:: Pagina
2.16    Klager heeft zich bij mails van onder meer 3, 23 en 27 februari 2016, 1, 8, 23 en 29 maart 2016, 26 april 2016, 26 mei 2016 en 14 juni 2016 tot verweerder gewend en daarbij verzocht aandacht te besteden aan de door hem aangeleverde stukken en informatie en zijn standpunt omtrent de zorgregeling met de kinderen, de kinder- en partnerbijdrage en de boedelverdeling kenbaar te maken aan de advocaat van zijn ex-partner.

2.17    Op 16 juni 2016 heeft verweerder aan klager het volgende gemaild: ‘Ik haak af, snap je dat? Na een jaar in het spervuur van je frustraties te hebben gezeten… Een ander zal het zeker beter doen. Succes en wijsheid toegewenst’.

2.18    Bij mail van 17 juni 2016 heeft klager aan verweerder meegedeeld in te stemmen met de beëindiging van de dienstverlening, opsomming gedaan van de punten waarin verweerder volgens hem te kort was geschoten en de deken van de ontstane situatie op de hoogte te stellen. Voorts heeft klager aan verweerder om terugbetaling van het door hem betaalde bedrag verzocht. Op 20 juni 2016 heeft verweerder aan klager onder meer gemaild: ‘… Ik heb veel meer uren aan de zaak besteed dan wat je aan voorschot hebt betaald. Ik ben dan ook niet bereid om dat voorschot ook nog eens terug te betalen, dat zou ik erg onrechtvaardig vinden. Als je die mening echt toegedaan bent, dan stel ik voor (m)om het aan de deken voor te leggen’. Bij mail van 21 juni 2016 heeft klager verweerder erop gewezen dat hij een fixed fee afspraak had en dat dit ook zo op de nota staat. Verweerder heeft, eveneens, op 21 juni 2016 aan klager bevestigd dat het ging om een fixed fee nota.
::::
:: Gegevens
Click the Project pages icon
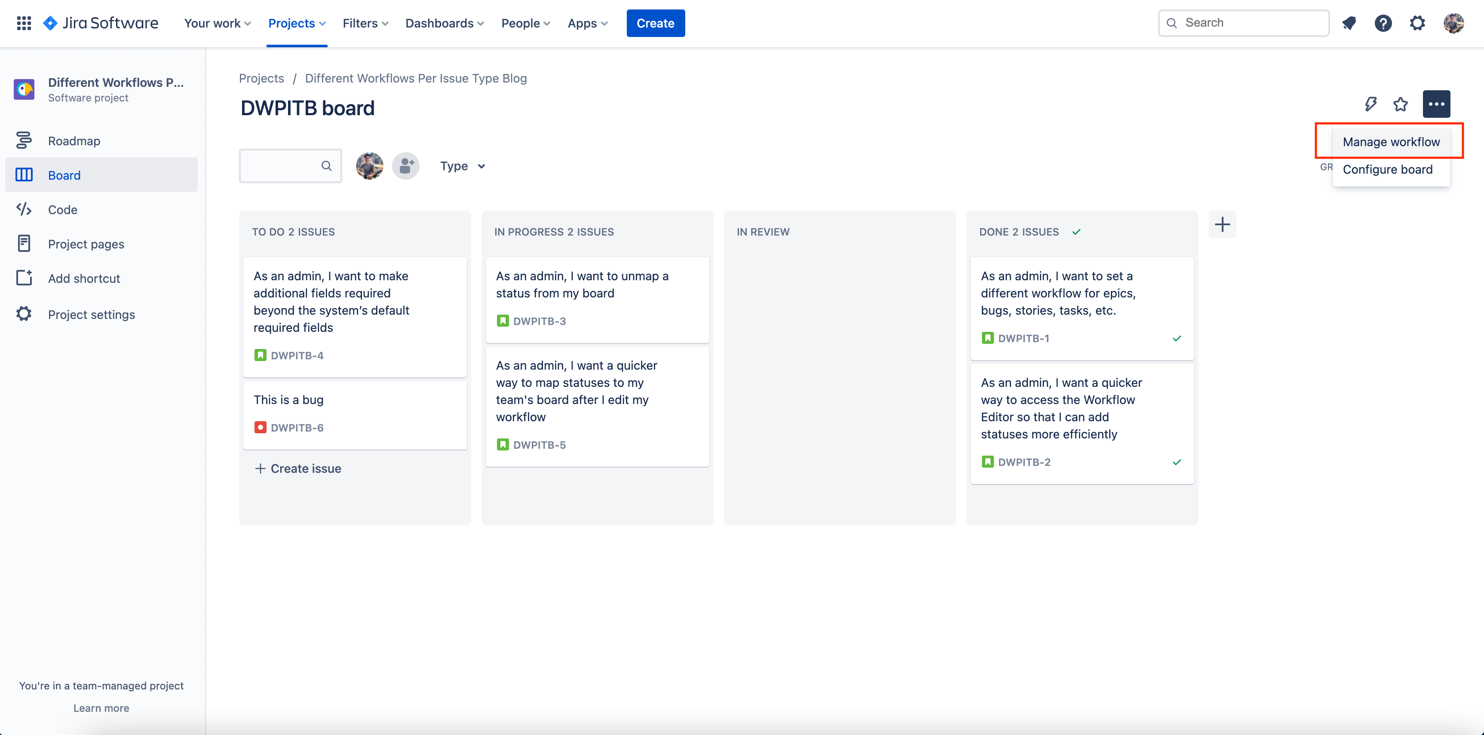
::::
▶ **Opdrachten**
a - Bewerk het deel van de tekst over de klacht dat begint met de woorden "2.16    Klager heeft" en eindigt met "en wijsheid toegewenst’.": neem het over, maar vervang "ex-partner" door "voormalige partner".
b - Beantwoord aan de hand van de tekst over de klacht:
(i) Op welke datum mailde verweerder klager dat hij afhaakte?
(ii) Waarmee stemde klager in bij zijn mail van 17 juni 2016?
(iii) Wat bevestigde verweerder op 21 juni 2016 aan klager?
c - Noem alle data in juni 2016 die in de tekst over de klacht voorkomen.
Gebruik hiervoor uitsluitend de tekst over de klacht en niet de gegevens.

▶ **Uitwerkingen**
a -
2.16    Klager heeft zich bij mails van onder meer 3, 23 en 27 februari 2016, 1, 8, 23 en 29 maart 2016, 26 april 2016, 26 mei 2016 en 14 juni 2016 tot verweerder gewend en daarbij verzocht aandacht te besteden aan de door hem aangeleverde stukken en informatie en zijn standpunt omtrent de zorgregeling met de kinderen, de kinder- en partnerbijdrage en de boedelverdeling kenbaar te maken aan de advocaat van zijn voormalige partner.

2.17    Op 16 juni 2016 heeft verweerder aan klager het volgende gemaild: ‘Ik haak af, snap je dat? Na een jaar in het spervuur van je frustraties te hebben gezeten… Een ander zal het zeker beter doen. Succes en wijsheid toegewenst’.

b -
(i) Op 16 juni 2016.
(ii) Met de beëindiging van de dienstverlening.
(iii) Dat het ging om een fixed fee nota.

c - 14 juni 2016, 16 juni 2016, 17 juni 2016, 20 juni 2016, 21 juni 2016